9. Il ricorrente, al fine di dimostrare la sussistenza a proprio danno del comportamento discriminatorio in ragione della razza, del gruppo etnico o linguistico, della provenienza geografica, della confessione religiosa o della cittadinanza può dedurre elementi di fatto anche a carattere statistico relativi alle assunzioni, ai regimi contributivi, all'assegnazione delle mansioni e qualifiche, ai trasferimenti, alla progressione in carriera ed ai licenziamenti dell'azienda interessata. Il giudice valuta i fatti dedotti nei limiti di cui all'articolo 2729, primo comma, del Codice civile.

10. Qualora il datore di lavoro ponga in essere un atto o un comportamento discriminatorio di carattere collettivo, anche in casi in cui non siano individuabili in modo immediato e diretto i lavoratori lesi dalle discriminazioni, il ricorso può essere presentato dalle rappresentanze locali delle organizzazioni sindacali maggiormente rappresentativi a livello nazionale. Il giudice, nella sentenza che accerta le discriminazioni sulla base del ricorso presentato ai sensi del presente articolo, ordina al datore di lavoro di definire, sentiti i predetti soggetti e organismi, un piano di rimozione delle discriminazioni accertate.

11. Ogni accertamento di atti o comportamenti discriminatori ai sensi dell'articolo 41 posti in essere da imprese alle quali siano stati accordati benefici ai sensi delle leggi vigenti dello Stato o delle Regioni, ovvero che abbiano stipulato contratti di appalto attinenti all'esecuzione di opere pubbliche, di servizi o di forniture, è immediatamente comunicato dal pretore, secondo le modalità previste dal regolamento di attuazione, alle amministrazioni pubbliche o enti pubblici che abbiano disposto la concessione del beneficio, incluse le agevolazioni finanziarie o creditizie, o dell'appalto.
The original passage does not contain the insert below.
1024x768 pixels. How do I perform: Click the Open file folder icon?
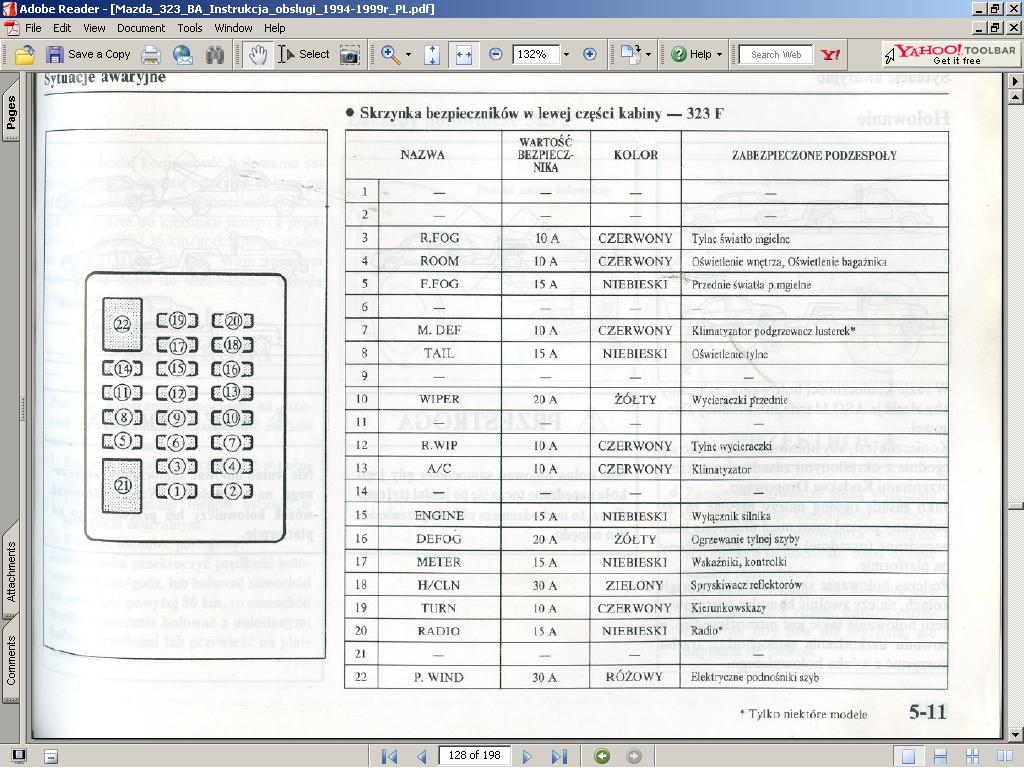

Tali amministrazioni o enti revocano il beneficio e, nei casi più gravi, dispongono l'esclusione del responsabile per due anni da qualsiasi ulteriore concessione di agevolazioni finanziarie o creditizie, ovvero da qualsiasi appalto.

12. Le Regioni, in collaborazione con le Province e con i Comuni, con le associazioni di immigrati e del volontariato sociale, ai fini dell'applicazione delle norme del presente articolo e dello studio del fenomeno, predispongono centri di osservazione, di informazione e di assistenza legale per gli stranieri, vittime delle discriminazioni per motivi razziali, etnici, nazionali o religiosi.

tornasu.gif (876 byte)

Legge 40/98 Art. 44

Commissione per le politiche di integrazione

  1. Presso la presidenza del Consiglio dei ministri - Dipartimento per gli affari sociali é istituita la Commissione per le politiche di integrazione.
  2. La Commissione ha i compiti di predisporre per il Governo, anche ai fini dell'obbligo di riferire al Parlamento, il rapporto annuale sullo stato di attuazione delle politiche per l'integrazione degli immigrati, di formulare proposte di interventi di adeguamento di tali politiche nonché di fornire risposta a quesiti posti dal Governo concernenti le politiche per l'immigrazione, interculturali, e gli interventi contro il razzismo.